FOIA News: IG dings NARA on preserving electronic records

FOIA News (2019)Allan BlutsteinComment

National Archives Needs Better Handle on Agency Electronic Records, Says Watchdog

Challenges come from outdated technology, uncertain inventory of agencies.

By Charles S. Clark, Gov’t Exec., July 1, 2019

The government’s full-time archivists need to up their game in performing the 21st-century task of preserving the increasing portion of federal agency records that exist only in electronic form, a watchdog found.

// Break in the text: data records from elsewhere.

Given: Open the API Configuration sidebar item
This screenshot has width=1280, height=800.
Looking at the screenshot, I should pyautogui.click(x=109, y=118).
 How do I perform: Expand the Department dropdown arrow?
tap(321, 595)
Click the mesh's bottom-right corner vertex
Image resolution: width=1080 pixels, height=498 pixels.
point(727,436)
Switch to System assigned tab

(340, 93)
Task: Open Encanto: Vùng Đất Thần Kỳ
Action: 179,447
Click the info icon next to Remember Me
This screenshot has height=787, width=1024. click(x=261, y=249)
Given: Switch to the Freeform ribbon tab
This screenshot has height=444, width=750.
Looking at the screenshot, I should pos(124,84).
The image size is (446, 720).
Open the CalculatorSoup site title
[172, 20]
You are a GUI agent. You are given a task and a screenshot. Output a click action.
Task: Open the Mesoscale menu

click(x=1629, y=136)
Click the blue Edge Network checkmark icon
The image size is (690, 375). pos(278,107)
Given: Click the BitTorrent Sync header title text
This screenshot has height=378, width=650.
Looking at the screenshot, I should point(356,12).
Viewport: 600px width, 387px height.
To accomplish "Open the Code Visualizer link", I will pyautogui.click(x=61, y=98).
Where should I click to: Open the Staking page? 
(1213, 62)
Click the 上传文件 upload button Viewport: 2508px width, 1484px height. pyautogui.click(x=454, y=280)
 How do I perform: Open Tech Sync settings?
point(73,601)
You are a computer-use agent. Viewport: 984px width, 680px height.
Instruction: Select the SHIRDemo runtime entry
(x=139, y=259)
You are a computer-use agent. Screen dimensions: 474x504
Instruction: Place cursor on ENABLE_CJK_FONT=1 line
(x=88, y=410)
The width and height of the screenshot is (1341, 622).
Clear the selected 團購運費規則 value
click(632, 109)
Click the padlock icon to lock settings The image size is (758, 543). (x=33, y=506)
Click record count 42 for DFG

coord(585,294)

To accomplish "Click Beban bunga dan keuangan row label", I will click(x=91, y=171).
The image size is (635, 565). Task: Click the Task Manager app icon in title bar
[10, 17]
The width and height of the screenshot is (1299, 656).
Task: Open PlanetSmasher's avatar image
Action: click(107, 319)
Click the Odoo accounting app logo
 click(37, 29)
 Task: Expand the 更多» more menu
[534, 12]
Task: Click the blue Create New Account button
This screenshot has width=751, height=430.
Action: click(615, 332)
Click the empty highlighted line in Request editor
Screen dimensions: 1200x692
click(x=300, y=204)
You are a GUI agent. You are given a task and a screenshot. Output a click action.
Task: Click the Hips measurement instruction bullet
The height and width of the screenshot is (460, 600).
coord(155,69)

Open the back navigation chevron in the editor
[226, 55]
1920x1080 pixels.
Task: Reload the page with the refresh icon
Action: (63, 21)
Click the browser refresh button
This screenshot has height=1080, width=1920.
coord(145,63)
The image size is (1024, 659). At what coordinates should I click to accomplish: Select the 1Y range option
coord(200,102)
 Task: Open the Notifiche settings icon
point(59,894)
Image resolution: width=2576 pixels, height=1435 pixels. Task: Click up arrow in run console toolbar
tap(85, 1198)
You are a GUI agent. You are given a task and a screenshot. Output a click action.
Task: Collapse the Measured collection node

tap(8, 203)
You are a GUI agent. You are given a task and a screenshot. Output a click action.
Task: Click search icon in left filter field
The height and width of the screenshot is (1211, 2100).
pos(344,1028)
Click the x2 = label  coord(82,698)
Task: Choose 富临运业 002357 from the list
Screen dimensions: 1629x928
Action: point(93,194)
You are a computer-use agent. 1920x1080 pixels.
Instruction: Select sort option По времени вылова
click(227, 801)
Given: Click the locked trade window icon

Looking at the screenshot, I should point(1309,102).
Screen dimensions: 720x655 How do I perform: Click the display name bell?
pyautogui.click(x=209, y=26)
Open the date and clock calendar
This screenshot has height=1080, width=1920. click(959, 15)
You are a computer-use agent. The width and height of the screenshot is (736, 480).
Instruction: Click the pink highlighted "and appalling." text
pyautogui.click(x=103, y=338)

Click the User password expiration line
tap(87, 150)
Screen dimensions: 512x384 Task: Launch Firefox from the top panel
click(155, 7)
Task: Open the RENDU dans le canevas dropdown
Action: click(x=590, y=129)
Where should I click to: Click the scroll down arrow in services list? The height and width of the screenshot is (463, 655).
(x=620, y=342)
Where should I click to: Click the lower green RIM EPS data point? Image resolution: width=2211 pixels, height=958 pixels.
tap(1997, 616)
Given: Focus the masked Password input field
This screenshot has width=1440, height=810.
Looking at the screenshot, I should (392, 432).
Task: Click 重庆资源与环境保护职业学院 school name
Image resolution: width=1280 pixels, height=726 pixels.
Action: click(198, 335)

Though the National Archives and Records Administration has made progress in strengthening and modernizing its handling of important agency documents, “permanent electronic records are still at a significant risk of loss and destruction,” according to a June report from the agency’s inspector general.

Read more here.

FOIA News: EPA Pushes Back Against Criticism of FOIA Regulation

FOIA News (2019)Kevin SchmidtComment

EPA's Response to Society of Environmental Journalists

This week several media outlets misrepresented EPA's new FOIA regulation, and were forced to correct their misreporting. This new regulation brings the Agency into compliance with the Congressional amendments to FOIA from 2007, 2009, and 2016. Congress provided all federal departments and agencies until the end of 2016 to update their FOIA regulations. The Obama administration failed to meet this deadline. 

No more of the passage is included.